▶ _Selected excerpt_
Countering a flaw in anti-censorship tools to improve global internet freedom

A newly identified time-based vulnerability exposes a widely used technique to evade internet censorship, University of Michigan researchers have found.
The findings emphasize the need to develop more robust countermeasures for the millions of people in heavily censored regions who rely on evasion techniques.
“In an era where internet censorship is increasing, ensuring that people can communicate freely and safely is more crucial than ever. This research aims to strengthen the tools that allow individuals in censored regions to access information without restrictions,” said Roya Ensafi, an associate professor of computer science and engineering at U-M and co-corresponding author of the study. The team presented the findings at the Network and Distributed System Security Symposium in San Diego, California.
The researchers focused on obfuscated proxies, which provide user-friendly access to the free flow of information by connecting to a server outside the censoring jurisdiction. Compared to traditional proxies, an obfuscated proxy adds an extra layer of obfuscation to prevent detection and blocking by censors and firewalls.
A potential adversary could detect proxy traffic by looking for a particular time discrepancy between two Open Systems Interconnection (OSI) layers—the steps computers follow when communicating over a network. This unique timing pattern creates a “fingerprint” that is shared by all proxied connections, regardless of their choice of communication or obfuscation protocols.

▶ _Work instructions_
A - According to the article on anti-censorship tools, where did the team present its findings?
B - For each statement, decide whether it agrees with the article on anti-censorship tools. Answer yes or no, and quote the words of the article that decide it.
(i) Roya Ensafi teaches computer science and engineering at U-M.
(ii) The timing fingerprint appears only in connections that use one particular obfuscation protocol.
(iii) Obfuscated proxies work by connecting to a server outside the censoring jurisdiction.
C - List every person, institution, event, and place that the article on anti-censorship tools mentions by name.
The entries after this point play no part in the work on the article.

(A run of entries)
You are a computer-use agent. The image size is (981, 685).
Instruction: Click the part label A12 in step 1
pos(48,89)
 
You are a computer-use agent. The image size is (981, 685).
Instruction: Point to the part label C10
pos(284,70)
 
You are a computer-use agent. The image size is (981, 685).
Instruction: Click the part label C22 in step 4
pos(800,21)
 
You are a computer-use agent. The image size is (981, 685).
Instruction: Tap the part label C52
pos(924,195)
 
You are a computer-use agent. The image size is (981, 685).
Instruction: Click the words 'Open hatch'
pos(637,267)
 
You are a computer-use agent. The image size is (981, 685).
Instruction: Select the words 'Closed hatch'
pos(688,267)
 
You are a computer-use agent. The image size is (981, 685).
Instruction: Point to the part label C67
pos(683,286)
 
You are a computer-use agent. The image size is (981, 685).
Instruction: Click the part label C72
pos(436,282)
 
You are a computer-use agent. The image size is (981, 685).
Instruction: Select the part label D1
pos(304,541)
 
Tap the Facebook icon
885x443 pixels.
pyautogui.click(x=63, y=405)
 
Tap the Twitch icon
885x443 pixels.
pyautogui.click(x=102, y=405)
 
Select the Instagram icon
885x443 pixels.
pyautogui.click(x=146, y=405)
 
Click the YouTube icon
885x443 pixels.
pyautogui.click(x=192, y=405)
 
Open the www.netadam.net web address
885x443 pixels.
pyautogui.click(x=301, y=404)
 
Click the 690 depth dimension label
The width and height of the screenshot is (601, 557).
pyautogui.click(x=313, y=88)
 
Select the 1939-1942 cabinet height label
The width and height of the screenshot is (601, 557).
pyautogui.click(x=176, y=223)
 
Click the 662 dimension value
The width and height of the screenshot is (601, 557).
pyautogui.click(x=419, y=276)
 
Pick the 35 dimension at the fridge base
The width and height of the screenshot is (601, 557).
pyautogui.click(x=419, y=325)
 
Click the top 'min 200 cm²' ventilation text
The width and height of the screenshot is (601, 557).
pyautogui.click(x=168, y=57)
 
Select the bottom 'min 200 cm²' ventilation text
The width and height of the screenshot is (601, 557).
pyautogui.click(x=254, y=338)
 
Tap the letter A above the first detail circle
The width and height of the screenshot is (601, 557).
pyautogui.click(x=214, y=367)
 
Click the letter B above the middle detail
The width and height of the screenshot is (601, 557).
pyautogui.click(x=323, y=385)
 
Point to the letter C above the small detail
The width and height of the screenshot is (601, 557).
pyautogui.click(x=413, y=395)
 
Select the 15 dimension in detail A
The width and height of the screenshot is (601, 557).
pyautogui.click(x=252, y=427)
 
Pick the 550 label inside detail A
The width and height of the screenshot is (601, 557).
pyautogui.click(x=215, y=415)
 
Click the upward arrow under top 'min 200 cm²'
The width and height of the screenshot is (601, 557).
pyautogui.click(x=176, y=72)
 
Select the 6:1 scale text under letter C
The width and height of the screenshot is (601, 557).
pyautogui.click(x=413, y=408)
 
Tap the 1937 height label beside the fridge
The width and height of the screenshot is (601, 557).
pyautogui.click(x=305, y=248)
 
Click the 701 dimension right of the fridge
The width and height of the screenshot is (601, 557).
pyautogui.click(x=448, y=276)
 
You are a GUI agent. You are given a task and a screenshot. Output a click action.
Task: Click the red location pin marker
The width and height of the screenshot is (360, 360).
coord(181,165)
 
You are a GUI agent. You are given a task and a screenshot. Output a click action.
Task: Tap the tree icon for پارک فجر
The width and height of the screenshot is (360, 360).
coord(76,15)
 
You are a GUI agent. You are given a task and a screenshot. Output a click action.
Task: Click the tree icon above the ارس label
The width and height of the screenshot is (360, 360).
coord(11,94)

▶ _Answers provided_
A - At the Network and Distributed System Security Symposium in San Diego, California.

B -
(i) Yes: "an associate professor of computer science and engineering at U-M"
(ii) No: "shared by all proxied connections, regardless of their choice of communication or obfuscation protocols"
(iii) Yes: "by connecting to a server outside the censoring jurisdiction"

C - Roya Ensafi; University of Michigan (U-M); Network and Distributed System Security Symposium; San Diego; California